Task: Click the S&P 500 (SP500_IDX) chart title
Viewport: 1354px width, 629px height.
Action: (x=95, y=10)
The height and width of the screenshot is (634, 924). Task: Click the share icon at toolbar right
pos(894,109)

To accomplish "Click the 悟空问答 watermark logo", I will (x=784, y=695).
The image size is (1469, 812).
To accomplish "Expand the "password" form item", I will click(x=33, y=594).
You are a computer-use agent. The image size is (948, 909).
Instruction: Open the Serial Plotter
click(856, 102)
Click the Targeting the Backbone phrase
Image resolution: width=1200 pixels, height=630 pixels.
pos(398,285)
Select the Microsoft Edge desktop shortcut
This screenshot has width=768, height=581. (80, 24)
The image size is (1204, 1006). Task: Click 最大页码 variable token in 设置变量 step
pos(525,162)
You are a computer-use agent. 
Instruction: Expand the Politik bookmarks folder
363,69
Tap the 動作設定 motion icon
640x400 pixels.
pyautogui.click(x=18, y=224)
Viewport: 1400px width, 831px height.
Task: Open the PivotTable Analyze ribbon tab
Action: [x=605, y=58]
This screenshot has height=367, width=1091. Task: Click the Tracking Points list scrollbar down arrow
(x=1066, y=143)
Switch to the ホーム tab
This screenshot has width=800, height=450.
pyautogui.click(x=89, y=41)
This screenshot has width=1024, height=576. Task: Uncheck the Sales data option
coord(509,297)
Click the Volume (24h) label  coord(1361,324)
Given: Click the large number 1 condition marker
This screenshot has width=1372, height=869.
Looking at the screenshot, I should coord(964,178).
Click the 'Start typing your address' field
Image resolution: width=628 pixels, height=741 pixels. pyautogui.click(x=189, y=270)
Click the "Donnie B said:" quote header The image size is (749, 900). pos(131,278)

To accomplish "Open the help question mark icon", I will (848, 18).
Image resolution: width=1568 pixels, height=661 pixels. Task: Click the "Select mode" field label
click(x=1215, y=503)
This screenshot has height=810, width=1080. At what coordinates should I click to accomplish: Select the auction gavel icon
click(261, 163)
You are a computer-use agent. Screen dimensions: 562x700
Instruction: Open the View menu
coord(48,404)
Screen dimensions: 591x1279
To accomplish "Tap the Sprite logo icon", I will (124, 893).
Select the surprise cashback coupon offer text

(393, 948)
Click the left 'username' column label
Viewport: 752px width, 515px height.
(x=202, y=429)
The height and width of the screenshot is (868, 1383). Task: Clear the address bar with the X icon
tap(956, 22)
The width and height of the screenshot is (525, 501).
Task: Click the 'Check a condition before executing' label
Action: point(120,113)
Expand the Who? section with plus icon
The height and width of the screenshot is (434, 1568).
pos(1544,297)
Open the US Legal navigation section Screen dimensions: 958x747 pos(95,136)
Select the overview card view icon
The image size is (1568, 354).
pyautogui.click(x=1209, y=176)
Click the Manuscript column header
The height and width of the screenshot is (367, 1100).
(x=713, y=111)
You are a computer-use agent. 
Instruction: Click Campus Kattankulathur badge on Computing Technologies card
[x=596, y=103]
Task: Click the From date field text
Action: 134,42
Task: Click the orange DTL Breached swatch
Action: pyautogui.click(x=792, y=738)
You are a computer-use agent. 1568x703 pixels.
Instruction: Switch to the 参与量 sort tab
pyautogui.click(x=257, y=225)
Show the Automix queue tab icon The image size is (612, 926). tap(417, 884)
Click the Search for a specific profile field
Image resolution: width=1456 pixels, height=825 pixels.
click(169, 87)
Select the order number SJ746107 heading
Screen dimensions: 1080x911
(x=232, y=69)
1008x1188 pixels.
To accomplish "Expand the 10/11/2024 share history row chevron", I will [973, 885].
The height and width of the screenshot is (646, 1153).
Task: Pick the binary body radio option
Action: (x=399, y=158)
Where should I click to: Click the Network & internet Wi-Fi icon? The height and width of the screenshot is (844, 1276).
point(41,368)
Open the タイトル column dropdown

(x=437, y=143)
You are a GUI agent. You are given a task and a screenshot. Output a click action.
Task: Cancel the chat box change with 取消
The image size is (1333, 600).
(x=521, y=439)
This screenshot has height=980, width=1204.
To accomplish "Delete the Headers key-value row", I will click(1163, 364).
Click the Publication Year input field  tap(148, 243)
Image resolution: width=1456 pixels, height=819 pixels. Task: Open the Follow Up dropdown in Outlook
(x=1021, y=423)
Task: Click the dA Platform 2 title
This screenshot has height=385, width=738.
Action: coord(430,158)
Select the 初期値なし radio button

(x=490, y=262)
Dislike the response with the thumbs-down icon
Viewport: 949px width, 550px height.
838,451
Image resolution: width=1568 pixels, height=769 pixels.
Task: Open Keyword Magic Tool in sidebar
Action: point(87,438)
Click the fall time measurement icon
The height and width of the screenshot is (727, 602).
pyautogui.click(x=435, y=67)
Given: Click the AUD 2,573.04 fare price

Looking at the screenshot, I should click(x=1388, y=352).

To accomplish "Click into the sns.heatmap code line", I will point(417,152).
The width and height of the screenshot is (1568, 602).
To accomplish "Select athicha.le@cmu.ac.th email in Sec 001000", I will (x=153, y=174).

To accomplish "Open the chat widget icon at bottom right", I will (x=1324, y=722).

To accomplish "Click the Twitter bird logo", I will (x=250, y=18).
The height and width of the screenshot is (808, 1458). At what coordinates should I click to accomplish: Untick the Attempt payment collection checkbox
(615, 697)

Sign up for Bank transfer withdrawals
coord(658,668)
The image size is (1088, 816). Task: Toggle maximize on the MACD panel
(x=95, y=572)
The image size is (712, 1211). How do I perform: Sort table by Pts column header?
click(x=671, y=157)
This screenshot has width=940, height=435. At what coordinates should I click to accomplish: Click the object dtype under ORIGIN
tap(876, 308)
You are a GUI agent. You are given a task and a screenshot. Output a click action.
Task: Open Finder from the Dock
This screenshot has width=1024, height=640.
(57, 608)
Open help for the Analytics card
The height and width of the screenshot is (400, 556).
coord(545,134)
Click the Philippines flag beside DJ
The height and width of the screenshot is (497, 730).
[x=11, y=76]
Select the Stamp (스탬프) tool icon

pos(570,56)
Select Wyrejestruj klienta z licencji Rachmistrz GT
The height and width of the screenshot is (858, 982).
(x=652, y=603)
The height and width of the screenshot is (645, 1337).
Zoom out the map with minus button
****************
What is expected
Tally each line in the data that holds the word "help"; write only the total.

Task response
2